» **SOURCE INFORMATION**:

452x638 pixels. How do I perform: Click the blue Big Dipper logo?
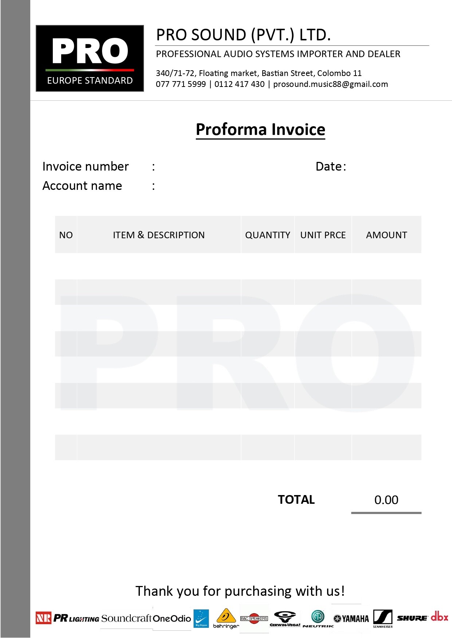(x=201, y=618)
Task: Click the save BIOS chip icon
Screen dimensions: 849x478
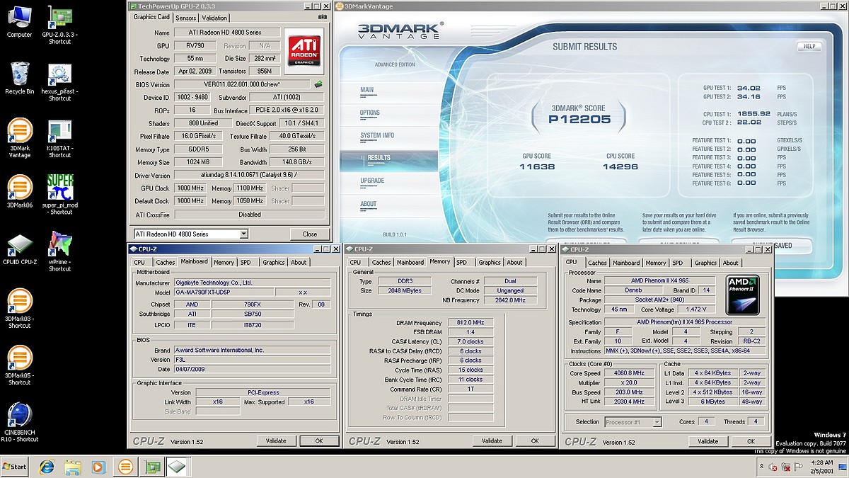Action: point(319,84)
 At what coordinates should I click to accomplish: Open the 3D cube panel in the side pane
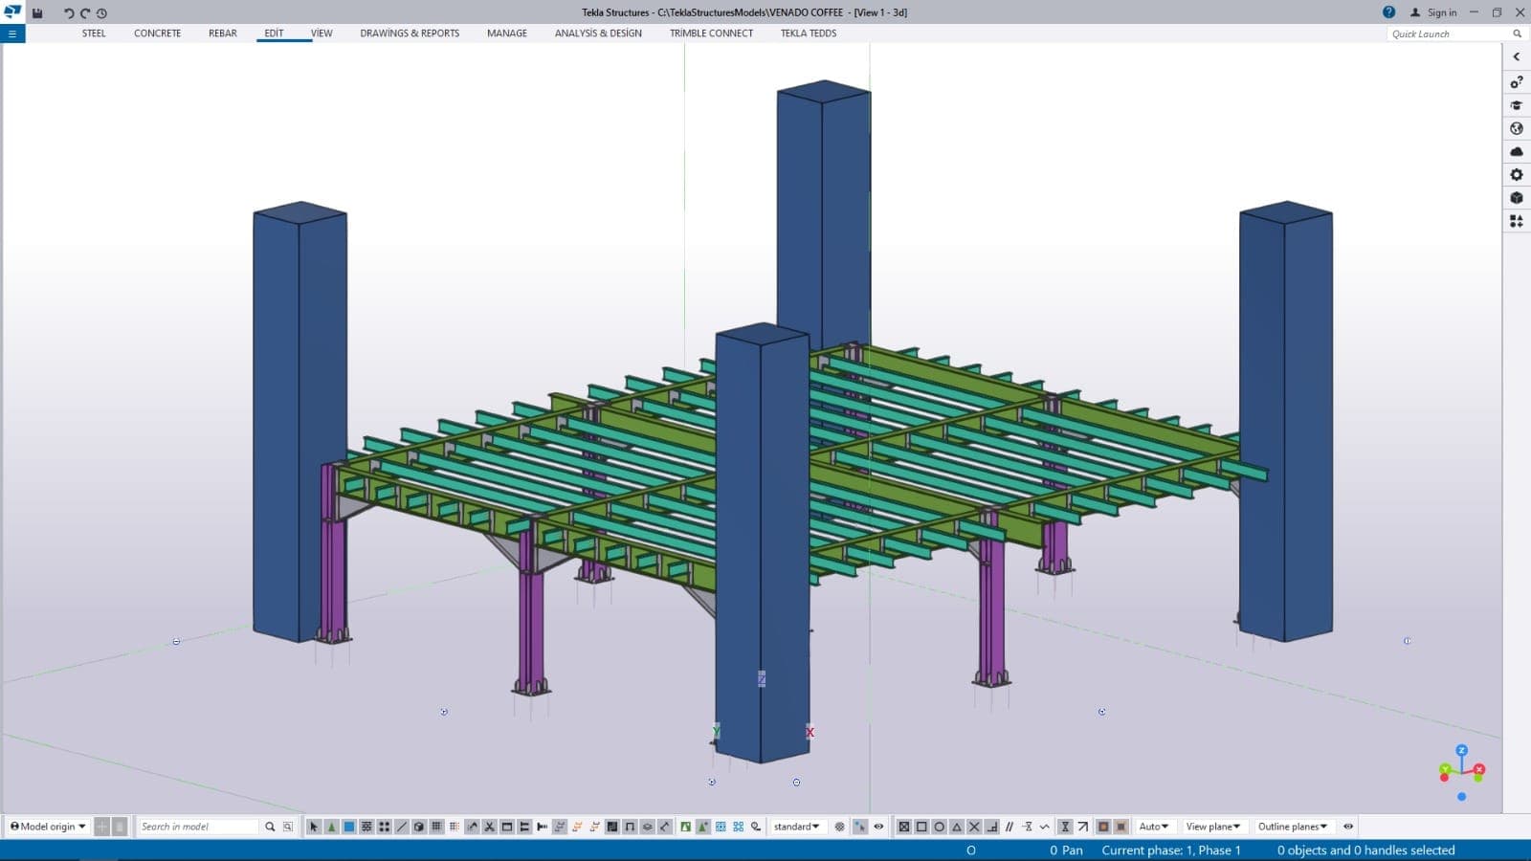coord(1516,198)
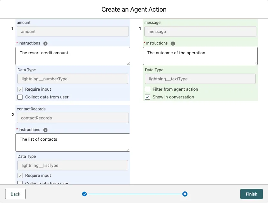Image resolution: width=268 pixels, height=203 pixels.
Task: Toggle Require input checkbox for contactRecords
Action: [20, 176]
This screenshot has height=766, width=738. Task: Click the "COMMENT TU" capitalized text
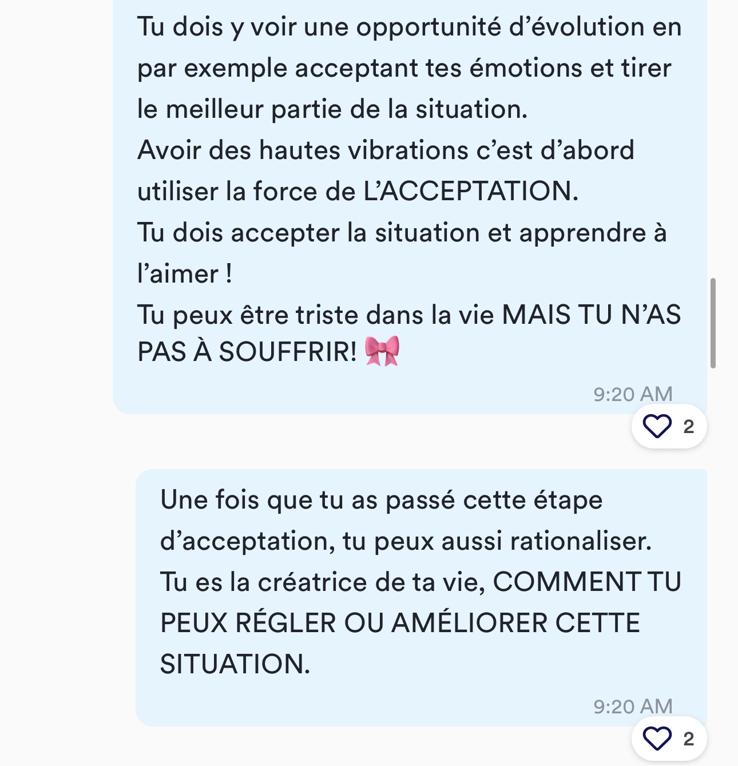coord(587,582)
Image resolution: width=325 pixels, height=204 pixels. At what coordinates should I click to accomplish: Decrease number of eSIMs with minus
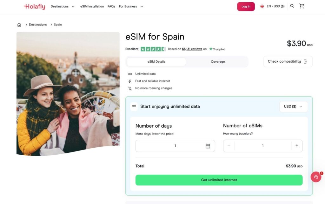pos(229,145)

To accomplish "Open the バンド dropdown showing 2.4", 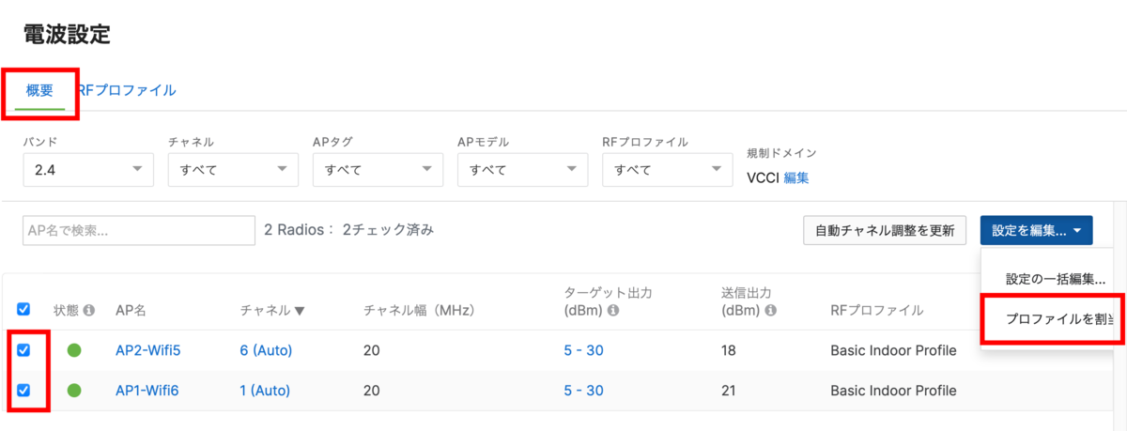I will pyautogui.click(x=88, y=170).
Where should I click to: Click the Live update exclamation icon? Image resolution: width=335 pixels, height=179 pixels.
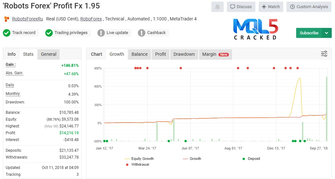coord(101,33)
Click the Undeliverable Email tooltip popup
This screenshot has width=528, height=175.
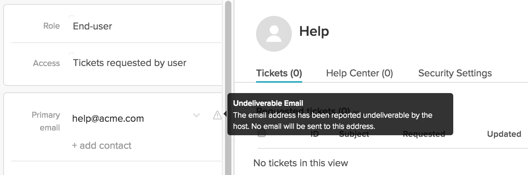point(340,114)
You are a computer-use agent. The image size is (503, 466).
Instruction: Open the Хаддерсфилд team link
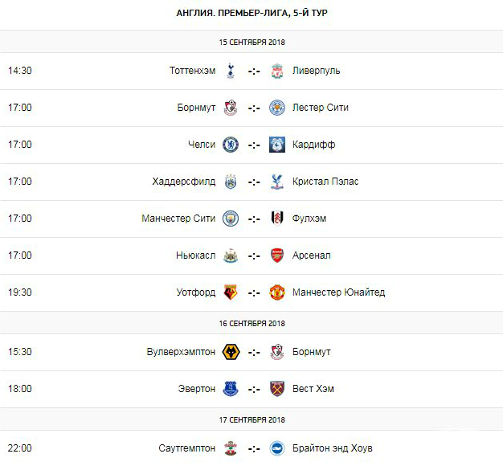pyautogui.click(x=183, y=182)
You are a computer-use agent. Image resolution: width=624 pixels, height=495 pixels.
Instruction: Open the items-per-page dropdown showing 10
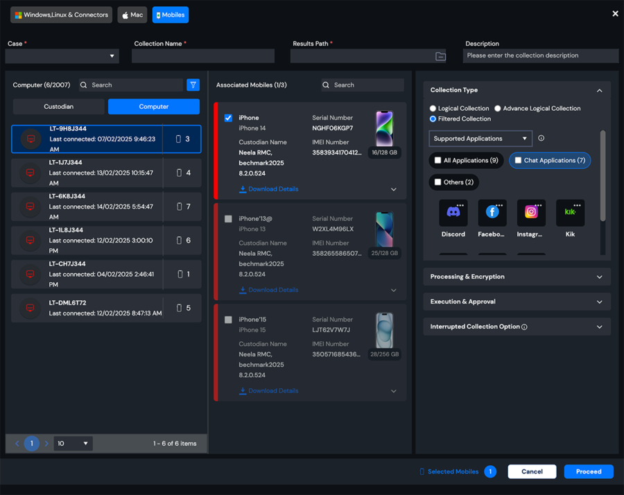point(72,443)
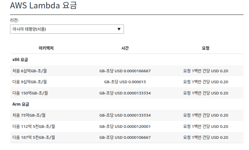Viewport: 249px width, 150px height.
Task: Click the request price in the 처음 75억GB-초/월 row
Action: click(205, 115)
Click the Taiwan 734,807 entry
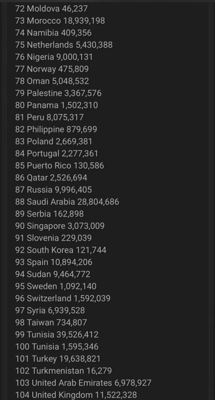This screenshot has height=400, width=215. pos(51,323)
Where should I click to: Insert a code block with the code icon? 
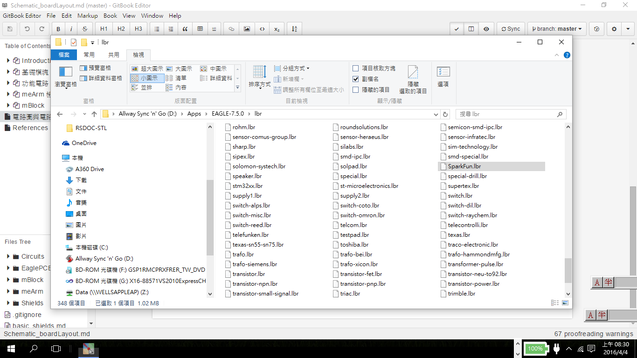262,29
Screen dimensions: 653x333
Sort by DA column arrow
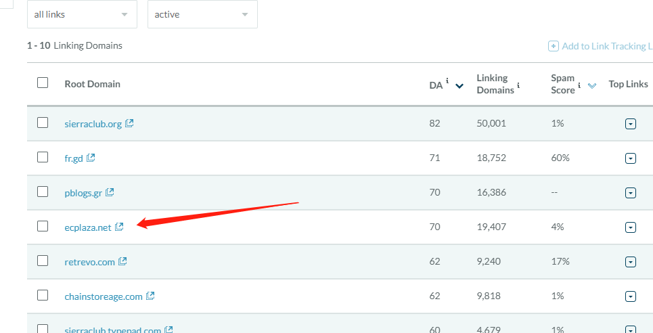pyautogui.click(x=459, y=86)
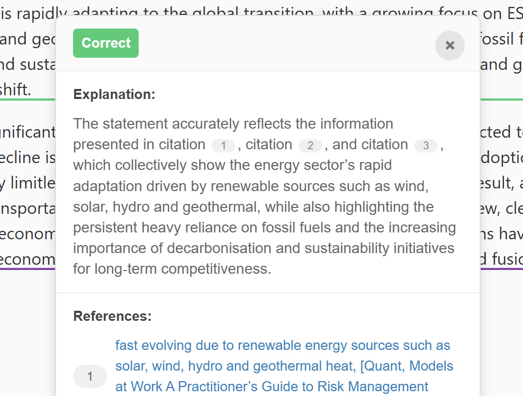Click the word "shift." in the background text

(x=16, y=89)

» **PROBLEM DETAILS**:
Only the lines from the one containing "Screen dimensions: 653x333" through the end of the records are wanted, set down exactly and without their pictures.

» **SOLUTION**:
Screen dimensions: 653x333
Sort by DA column arrow
pyautogui.click(x=459, y=86)
Click the word "shift." in the background text

(x=16, y=89)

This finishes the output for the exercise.